Document segment:
I enjoyed terrific restaurant meals this past week, dining at the French Laundry last Sunday and Biba on Friday. Biba has been rated the best restaurant in Sacramento since the day she opened for business. And that's a story in itself. There weren't many premium places to eat in Sacramento at that time. And there was speculation that she was foolish to spend so much money on her restaurant. But, the place is now an institution, mainly because the food is so consistantly good. It's always an event for me to go there. Even though I'm Irish-American, her Italian food speaks to the very core of my being and I spend much of the meal making little whimpering noises. Whimpering with delight, of course.
The dinner was a birthday gift from my friends Helene and Nancy. In addition to the meal, they both gave me huge gift baskets, filled with food related items. Nancy's basket contained creme brulee making implements, dishes, cookbooks, and one of those tiny little torches to brown the top of creme brulee. Hmmm, I think Nancy wants me to make creme brulee. Helene's basket was filled with all sorts of things from Trader Joe's. My pantry is now well stocked with olive oil, cookies, Belgian chocolates, balsamic vinegar, capers, and so forth.
Do I have great friends or what? We had a good table, and the people next to us were soon sharing restaurant stories. I tried not to fill up on the bread, but that was impossible. So, I skipped the appetizer I had my eyes on, soft polenta with ragu, and polished off all the focaccia and grissini bread sticks instead. The grissini had a delicate crunch, not those hard machine made atrocities you get in a lot of restaurants. It was my birthday, so I ate most of them.
Well, here it is. Sometimes you have a dish that's so enjoyable, you think about it all the time afterwards. Well, I do. It's in my genes. This spinach gnocchi was an eyes closed, moaning noises dish. I can't remember exactly what the ragu sauce was named, but it had a distinct taste of red bell peppers, and perhaps porchini mushrooms. As I ate the gnocchi, a little voice kept repeating in my head, "You must master making gnocchi!" Who knows, maybe I was chanting it out loud as I ate. It's all a haze right now.

Information shown:
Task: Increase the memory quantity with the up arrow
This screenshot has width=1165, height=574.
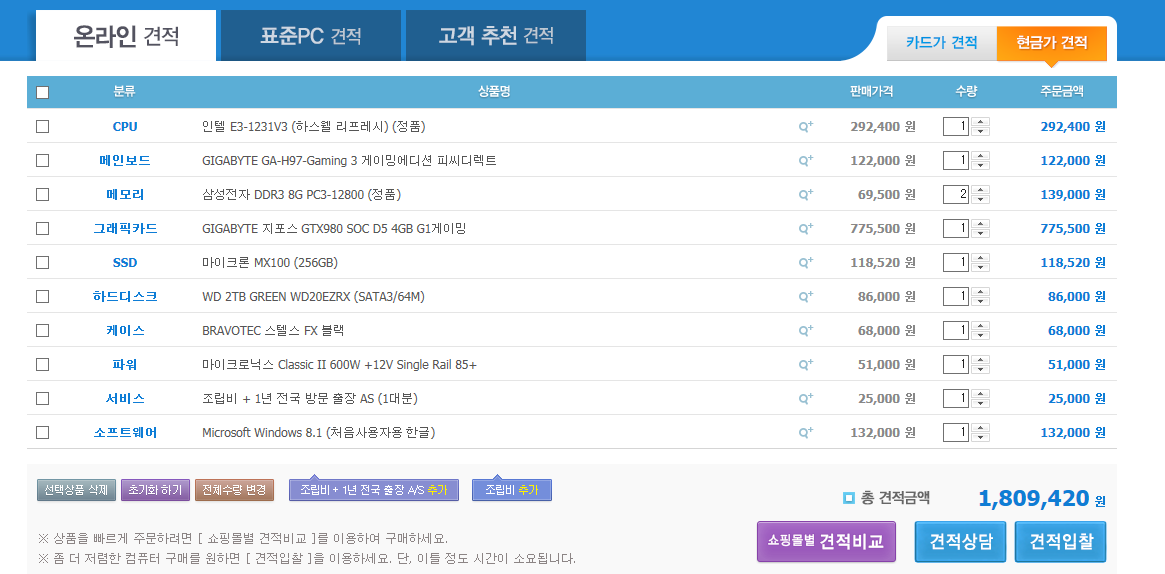Action: pos(981,190)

Questions:
1) Retype the section of the Biba dinner post that begins at the words "The dinner was" and ends after the words "and so forth.".
2) Write a continuation of the Biba dinner post, picking up right after its final sentence.

Response list:
1)
The dinner was a birthday gift from my friends Helene and Nancy. In addition to the meal, they both gave me huge gift baskets, filled with food related items. Nancy's basket contained creme brulee making implements, dishes, cookbooks, and one of those tiny little torches to brown the top of creme brulee. Hmmm, I think Nancy wants me to make creme brulee. Helene's basket was filled with all sorts of things from Trader Joe's. My pantry is now well stocked with olive oil, cookies, Belgian chocolates, balsamic vinegar, capers, and so forth.

2)
I had planned on having zuppetta di crostacei, but one look at the osso bucco on the table next to us did me in. First off, I hadn't ordered the soft polenta as an appetizer and there it was in all it's glory. Second, just look at that meat in the picture. Yes,it was fork tender. Yes, the polenta was silky and buttery and parmesany. I didn't make quite as many moaning noises as when I ate the gnocchi---but I was still riding the food high.
Did I mention that it was my birthday? Of course, that meant I had to have dessert. I was very full, yet I remembered another friend's sage advice years ago at Biba. I also swore I couldn't possibly eat dessert then. My friend Kristina, who is Italian-American and well versed in these things, told me to order the tirami-sú because it was light and would melt in my stomach, trickling into the cracks of the other food. Well, she was right. So I ordered it this time, but forgot to take a picture. This picture is the remains of Nancy's chocolate cake.
Then, Biba came to our table, checking to see if things were going well. She offered us free aperitifs in the bar, cleverly getting us to vacate our table for another group. After I was home, I pulled out one of my Biba cookbooks and found the recipe for spinach gnocchi. This love affair will endure.